Fig. 5_Legacy access concept
on the left; modern conservative
access concept on the right with
its orifice-directed occlusal outline
form, minimal chamber enlargement
and root form appropriate shaping.
Note the significant difference in the
amount of critical cervical dentin
saved with this approach. More
dentin — more strength and fracture
resistance.
The mean flute diameter (MFD) at the upper end
of these instruments is too large for most teeth. It
is certainly too large for most molar canal systems
and results in unnecessary removal of critical
dentin, especially in teeth with longer roots. The
newest instrument designs have profiles that
better match the actual root anatomy and thus
conserve valuable pericervical dentin — all while
creating shapes that allow us to meet quality treatment objectives.

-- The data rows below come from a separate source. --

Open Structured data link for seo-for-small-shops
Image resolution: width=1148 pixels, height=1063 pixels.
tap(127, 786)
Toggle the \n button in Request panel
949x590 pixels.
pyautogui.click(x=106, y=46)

They have significantly smaller MFD at D16 than
the older designs while creating similar deep shape
for irrigation and obturation (Fig 4). This smaller MFD
combined with newer heat-treating protocols has
created a much more flexible instrument that eliminates the need for the “convenience form” design.
_The new paradigm
Dentin conservation needs to be designed into
our access and shaping. It involves reducing the
excessive widening of the pulp chamber, eliminating
the convenience form and using instruments with a
smaller MFD at the upper end. The occlusal opening
is outlined by projecting the canal center line to the
occlusal surface to avoid impinging the file into an “S”
bend (Fig 5). The result is, each tooth has a different
geometry, depending on its specific needs (Fig 1).
_Does it matter?
Yes, it does. A recent project conducted at the
University of Toronto and published by Dr. Rajesh
Krishan, et al, specifically set out to answer this question. It showed that the greater the amount of dentin
conserved, the greater the increase in strength.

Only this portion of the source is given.